Abstract

Stress exposure contributes to the onset, maintenance, and recurrence of major depressive disorder (MDD) in adolescents. However, the precise stress facets (e.g. chronicity, domain) most strongly linked to outcomes at different stages along the depression severity continuum remain unclear. Across two studies, chronic and episodic stressors were comprehensively assessed among: (a) healthy youth with (High-Risk [HR]) and without (Low-Risk [LR]) a maternal history of MDD and (b) adolescents with current MDD and suicide ideation and healthy controls (HC). Study 1 included LR (n = 65) and HR (n = 22) 12- to 14-year-olds (49 females; 56.32%) with no lifetime history of mental disorders. Study 2 enrolled 87 mid-to-late adolescents (64 females; 73.56%), including 57 MDD youth from a short-term intensive treatment service and 30 HCs from the community.

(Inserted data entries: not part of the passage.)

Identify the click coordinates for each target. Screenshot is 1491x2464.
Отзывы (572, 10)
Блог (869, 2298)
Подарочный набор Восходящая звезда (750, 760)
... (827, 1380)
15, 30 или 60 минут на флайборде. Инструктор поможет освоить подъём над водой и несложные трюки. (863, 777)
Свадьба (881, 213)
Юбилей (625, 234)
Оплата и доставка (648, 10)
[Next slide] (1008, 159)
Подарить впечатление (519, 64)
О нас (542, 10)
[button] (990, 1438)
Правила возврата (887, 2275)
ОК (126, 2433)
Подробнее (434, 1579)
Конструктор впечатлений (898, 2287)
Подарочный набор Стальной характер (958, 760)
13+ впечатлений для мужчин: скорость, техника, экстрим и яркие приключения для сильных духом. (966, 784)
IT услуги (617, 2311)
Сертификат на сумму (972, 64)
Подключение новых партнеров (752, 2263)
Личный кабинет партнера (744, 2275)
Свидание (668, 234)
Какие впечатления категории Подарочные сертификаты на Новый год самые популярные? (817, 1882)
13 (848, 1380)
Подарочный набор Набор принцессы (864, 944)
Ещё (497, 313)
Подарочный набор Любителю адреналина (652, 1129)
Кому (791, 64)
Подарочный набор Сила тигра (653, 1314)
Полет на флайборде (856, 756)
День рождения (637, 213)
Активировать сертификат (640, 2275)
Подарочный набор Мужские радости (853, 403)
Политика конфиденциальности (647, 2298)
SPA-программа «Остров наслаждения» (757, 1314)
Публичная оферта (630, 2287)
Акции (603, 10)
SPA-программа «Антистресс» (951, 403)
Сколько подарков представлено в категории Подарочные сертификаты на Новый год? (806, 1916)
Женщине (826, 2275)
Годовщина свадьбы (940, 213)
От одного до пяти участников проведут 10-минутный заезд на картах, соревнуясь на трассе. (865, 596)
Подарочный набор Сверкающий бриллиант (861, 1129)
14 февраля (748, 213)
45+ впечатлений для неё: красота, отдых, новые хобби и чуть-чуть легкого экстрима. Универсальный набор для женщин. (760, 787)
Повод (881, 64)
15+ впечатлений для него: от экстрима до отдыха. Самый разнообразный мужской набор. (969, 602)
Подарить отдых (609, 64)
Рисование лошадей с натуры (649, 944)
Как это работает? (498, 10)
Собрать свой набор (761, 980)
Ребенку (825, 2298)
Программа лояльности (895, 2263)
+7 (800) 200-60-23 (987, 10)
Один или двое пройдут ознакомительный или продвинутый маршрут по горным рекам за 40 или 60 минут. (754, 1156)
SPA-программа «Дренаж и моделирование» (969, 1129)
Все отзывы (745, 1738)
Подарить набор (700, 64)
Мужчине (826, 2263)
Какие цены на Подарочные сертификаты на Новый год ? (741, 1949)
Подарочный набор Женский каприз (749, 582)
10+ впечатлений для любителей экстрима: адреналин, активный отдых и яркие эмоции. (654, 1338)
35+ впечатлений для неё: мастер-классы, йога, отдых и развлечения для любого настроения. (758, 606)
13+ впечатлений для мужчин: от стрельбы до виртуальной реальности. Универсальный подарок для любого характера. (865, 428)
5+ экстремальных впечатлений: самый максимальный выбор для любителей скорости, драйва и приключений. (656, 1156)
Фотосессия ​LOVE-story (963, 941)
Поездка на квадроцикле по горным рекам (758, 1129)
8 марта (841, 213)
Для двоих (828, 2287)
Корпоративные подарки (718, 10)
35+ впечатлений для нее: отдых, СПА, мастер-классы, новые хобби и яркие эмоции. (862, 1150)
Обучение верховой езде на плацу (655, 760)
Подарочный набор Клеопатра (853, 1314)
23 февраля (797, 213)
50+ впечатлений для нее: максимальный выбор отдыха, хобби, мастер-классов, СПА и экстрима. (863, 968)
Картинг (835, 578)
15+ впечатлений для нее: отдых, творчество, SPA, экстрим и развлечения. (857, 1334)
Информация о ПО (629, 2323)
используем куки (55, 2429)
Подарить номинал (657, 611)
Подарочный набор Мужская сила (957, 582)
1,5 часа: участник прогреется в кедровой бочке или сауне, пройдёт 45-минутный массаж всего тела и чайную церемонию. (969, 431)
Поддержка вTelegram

All depressed youth reported recent suicide ideation; some had no lifetime history suicide attempts (SI; n = 31) and others reported at least one past year attempt (SA; n = 26). The Life Events and Difficulties Schedule was used to capture stressor severity in both studies. We used multiple linear regression models that adjusted for demographic and clinical covariates. Being in the HR versus LR group was associated with more severe chronic (β = .22, CI95 = 0.01-0.42, p = .041), independent (β = .34, CI95 = 0.12-0.56, p = .003), and interpersonal (β = .23, CI95 = 0.004-0.45, p = .047) stress severity. By contrast, the MDD group reported significantly more severe chronic (β = .62, CI95 = 0.45-0.79, p < .001) and dependent (β = .41, CI95 = 0.21-0.61, p < .001) stress than the HC group, but not independent (p = .083) stress. Stress severity did not differ between recent attempters versus youth who reported suicide ideation alone (SA vs. SI contrast). However, the SA group reported a higher rate of targeted rejection events (RR = 3.53, CI95 = 1.17-10.70, p = .026). Our findings clarify the stressor features that may most strongly contribute to adolescent depression and its clinical correlates at two important points along depression's clinical course.